Alle Verbraucherdaten zeigen, dass Kinder und Jugendliche mehr Geld erhalten, als die Taschengeldempfehlungen der Jugendämter für die verschiedenen Altersgruppen festsetzen. Nach der KidsVerbraucheranalyse 2010 fließen den 6- bis 13-Jährigen monatlich durchschnittlich 23 € Taschengeld zu. Geldgeschenke zu besonderen Anlässen addieren sich auf 186 €. Ein Teil des Geldes wird gespart (Finanznachrichten.de 2010). 2010 haben die 6- bis 19-Jährigen knapp 19 Milliarden € in Deutschland umgesetzt, 17 Milliarden davon von den Teenagern zwischen 13 und 19 Jahren. Während die Grundschulkinder ihr Geld vor allem für Süßigkeiten ausgeben, investieren Teenager vor allem ins Outfit, Ausgehen, Handy und Mobilität (eltern.t-online.de 2010). Dabei zeigen sie sich sehr markenbewusst (Rais 2003). Mädchen und Jungen bessern zudem ihr „Einkommen“ durch Jobs auf, wobei die Befunde zum Umfang unterschiedlich sind: Nach der 16. Shell Jugendstudie (2010) trifft dies auf ein Drittel der Jugendlichen zu, nach dem LBS-Kinderbarometer (LBS.de 2009) sind es 60 % der 9- bis 14-Jährigen. Fast die Hälfte von diesen gab wiederum an, dass sie wegen ihres Jobs häufig oder oft gute Laune haben (ebd.).

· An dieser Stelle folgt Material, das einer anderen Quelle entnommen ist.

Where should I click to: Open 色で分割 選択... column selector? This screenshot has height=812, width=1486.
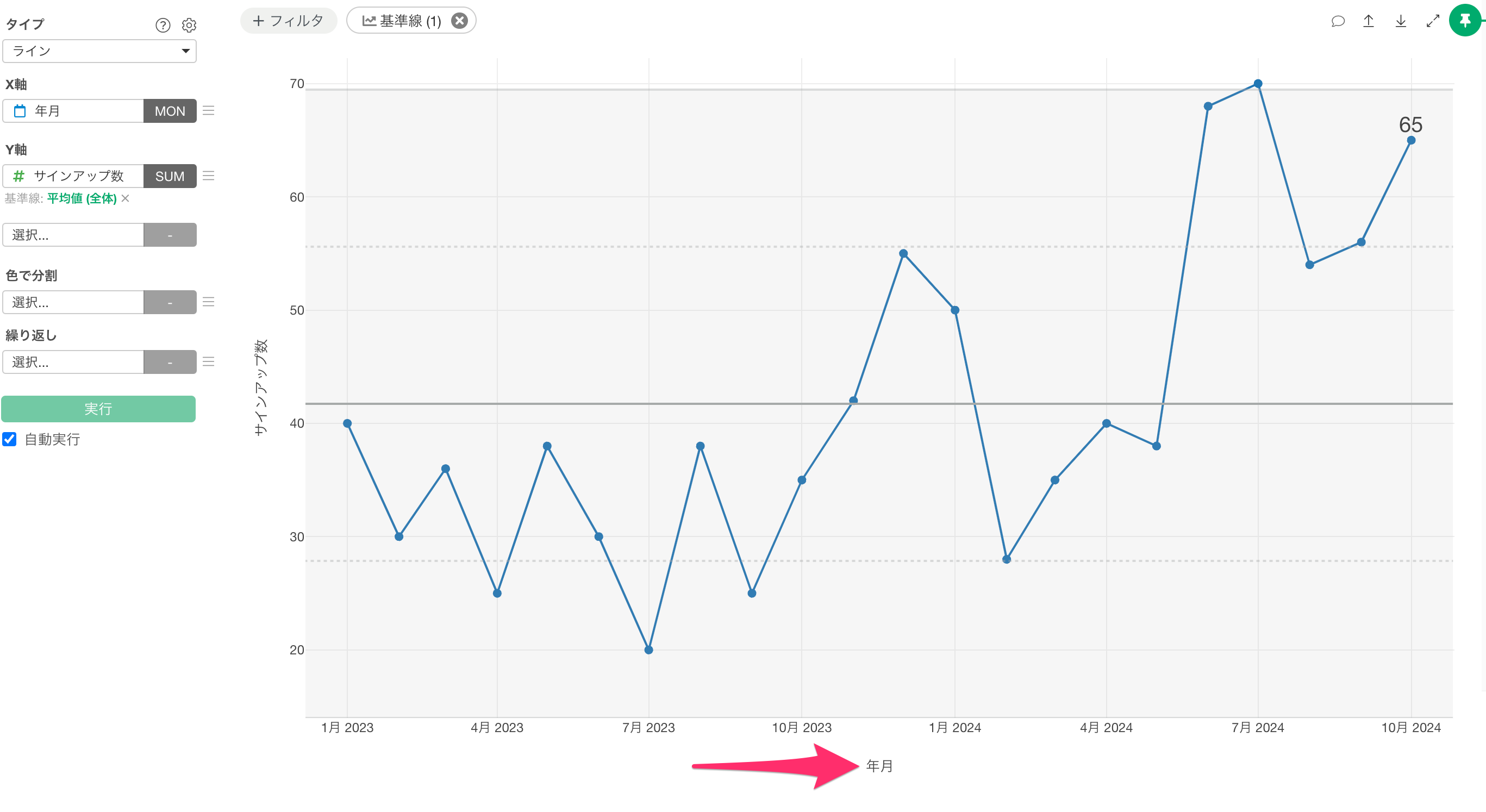click(x=73, y=302)
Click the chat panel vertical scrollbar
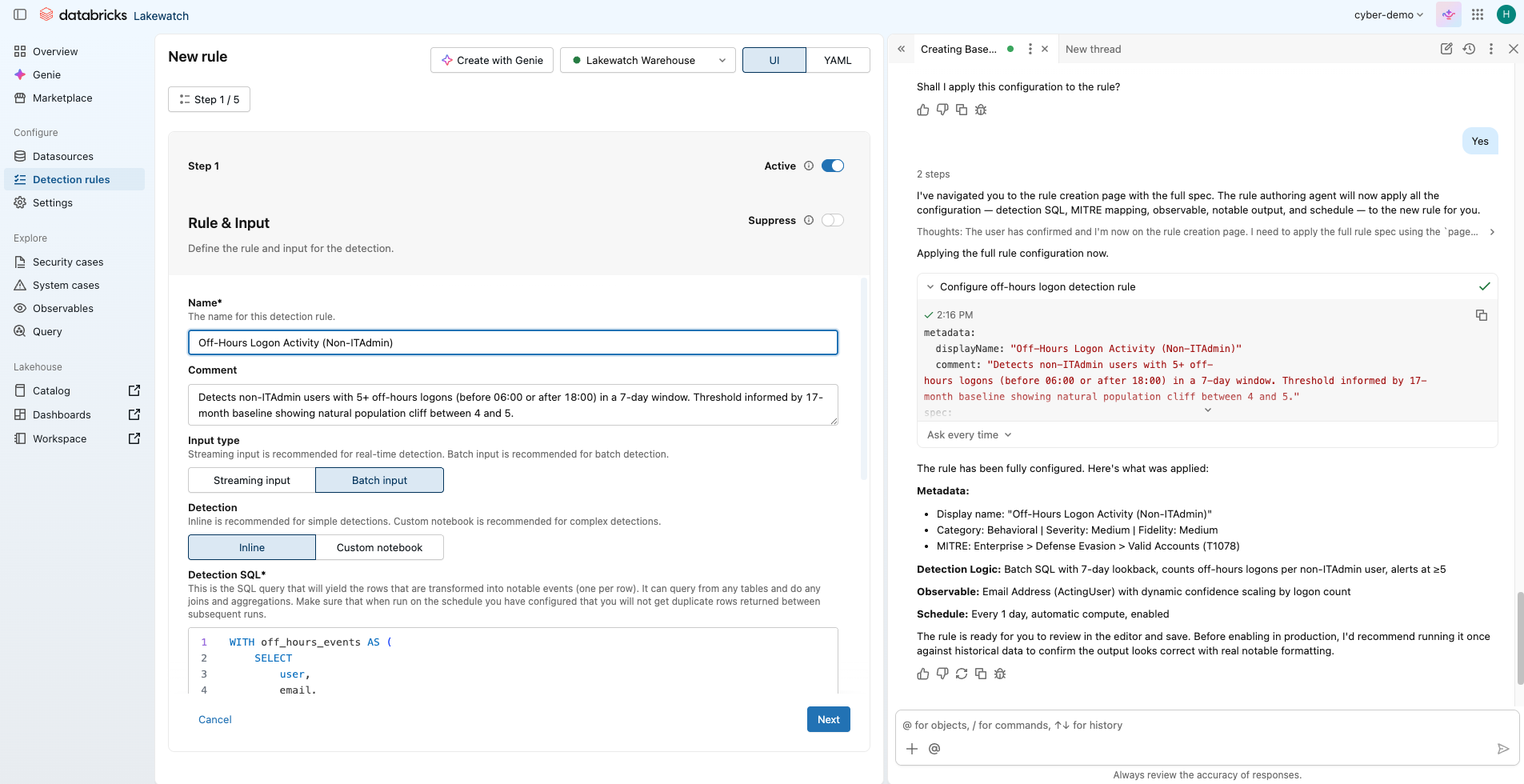 pos(1520,638)
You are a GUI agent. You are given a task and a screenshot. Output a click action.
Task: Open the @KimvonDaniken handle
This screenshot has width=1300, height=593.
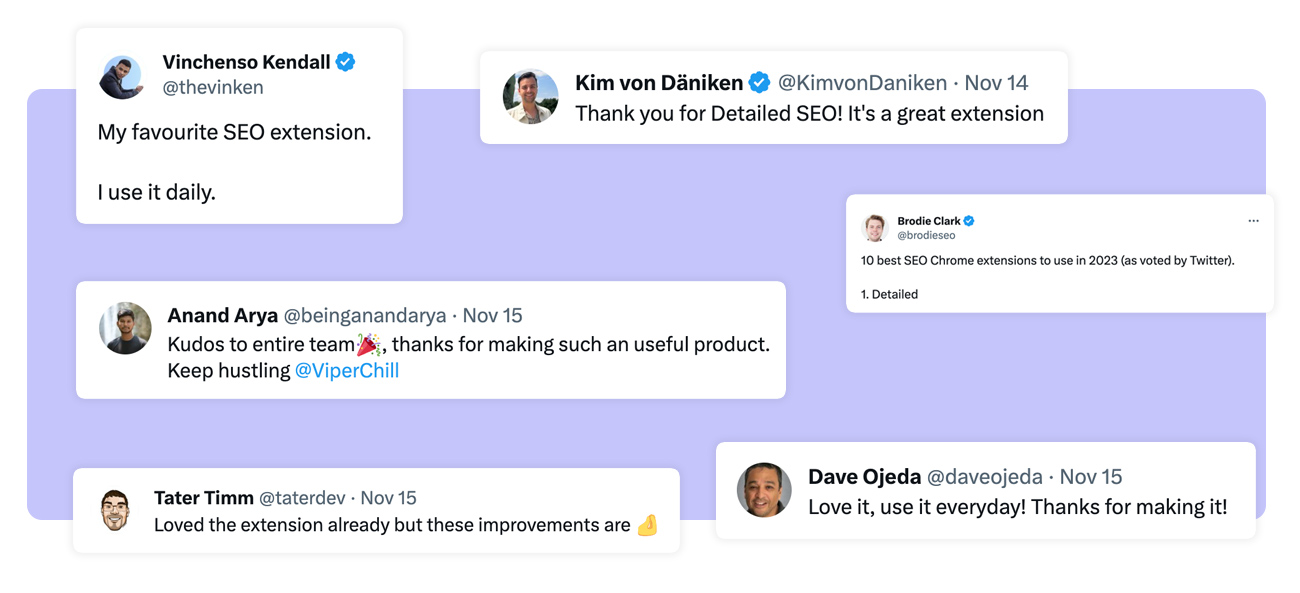[x=862, y=83]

Während die Verbraucherdaten kaum Angaben zu sozialen Ungleichheiten machen, stellt die 16. Shell-Jugendstudie (2010) fest, dass Jugendliche der Unterschicht sich häufiger (42 %) über ihre schlechte finanzielle Situation beklagen, während in der Oberschicht fast zwei Drittel finanzielle Zufriedenheit bekunden. Weniger Geld haben auch Mädchen: Bei den 9- bis 14-Jährigen erhalten sie monatlich 3 € weniger als Jungen (LBS.de 2009). Einzelkinder erhalten zudem mehr Geld als Kinder aus Familien mit Geschwistern (Lange und Fries 2006). Dazu kommt: Je liberaler das Finanzerziehungsmuster in der Familie (und dieses ist eher in Haushalten mit höheren Einkommen vorfindbar), desto mehr Geld erhalten die Kinder und Jugendlichen (ebd.).

Junge Menschen als Geldbesitzer und Marktakteure – dies ist kein Phänomen der modernen Konsumgesellschaft. Kindheitsforschung zeigt, dass auch in vergangenen Epochen Läden, Markttrubel und Kaufen für Kinder und Jugendliche faszinierend waren (vgl. Hengst 2001; Muchow und Muchow 1978). Kindheit und Jugend als konsumfreie Zonen hat es also nie gegeben. Was sich jedoch durch Zeit verändert hat, sind die Möglichkeiten und die Intensität der Marktteilhabe von Kindern und Jugendlichen, so wie das schließlich auch für die Erwachsenenwelt gilt.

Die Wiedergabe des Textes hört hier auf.